Advertising, our brain and the dangerous appetite

The notion that all it takes is willpower to curb overeating is being challenged by new research led by The Neuro

It has been confirmed: our culture of convenience food, and the clever advertising that accompanies this, is taking the old adage that you are what you eat to a whole new level.

Researchers at the Montreal Neurological Institute and Hospital The Neuro have made new discoveries about how the combination of advertising and convenience food affect our food choices and levels of consumption. This follows in the footsteps of an earlier Neuro study that uncovered the interplay between hormones and the human brain in relation to obesity.

Today, obesity is one of the most serious and growing threats to public health worldwide in children and adults. It not only fuels diabetes and cardiovascular and other chronic diseases, it places strain on healthcare systems. 

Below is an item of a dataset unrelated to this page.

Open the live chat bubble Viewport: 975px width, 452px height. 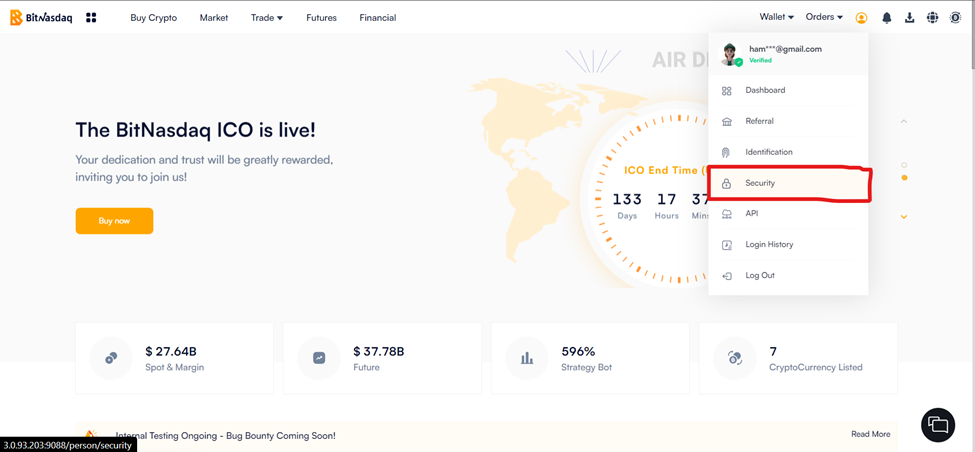[x=938, y=425]
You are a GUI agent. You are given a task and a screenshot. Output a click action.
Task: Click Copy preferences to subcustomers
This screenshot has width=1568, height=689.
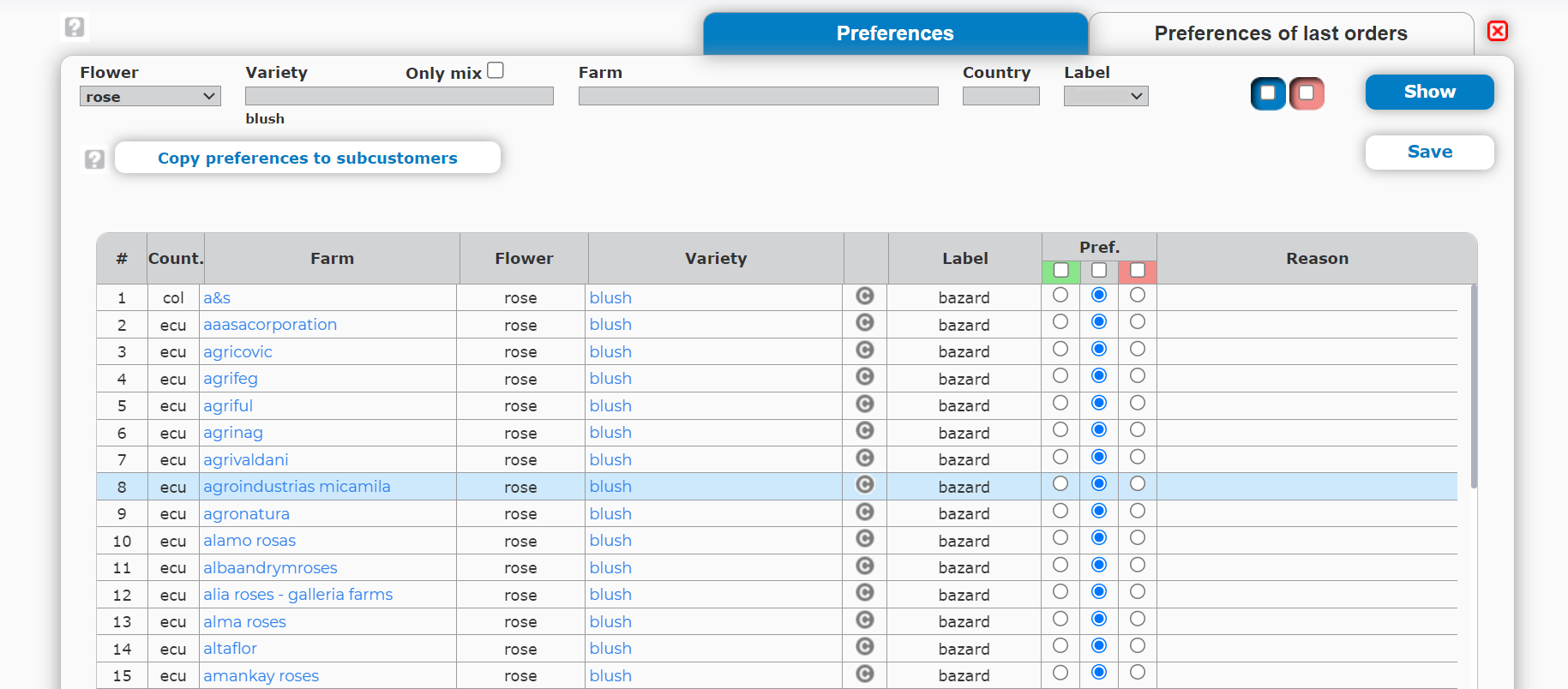pyautogui.click(x=307, y=159)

Dr. Alain Dagher, a neurologist and researcher at The Neuro and a researcher with the Research Institute of the McGill University Health Centre, is trying to better understand the rising trend of obesity. He has  found that ghrelin, a hormone produced by the stomach, not only triggers hunger, but also works in parts of the human brain that control reward and pleasure – the same areas involved  in addictive behaviour. Ghrelin stimulates a powerful drive to eat, which can be a factor in overeating and obesity.

“Ghrelin is secreted when the stomach is empty and activates regions of the brain to be more responsive to visual food cues, making food appear more appealing,” explains Dr. Dagher. “Think about when you go grocery shopping on an empty stomach—you tend to buy more food that is higher in calories.”

That earlier research combined with new brain imaging studies suggests that a major reason for the dramatic increase in obesity may be a heightened sensitivity to heavily advertised and easily accessible high-calorie foods. Obese individuals exhibit greater brain activation in response to sweet or fatty food cues like TV commercials that linger lovingly over a juicy burger and crispy fries, suggesting that such signals play a key role in motivating someone to eat.

“Although there is not a single pathway leading to obesity, it is a neurobehavioural problem resulting from a vulnerable brain in an unhealthy environment,” says Dr. Dagher. “There are clear parallels that can be drawn between hunger and addiction.”

The good news is, with the knowledge produced from these studies, perhaps one day actions can be taken to address this devastating but preventable public health problem, such as drug treatments and new policies that limit or ban junk food commercials geared toward children and fast food from schools.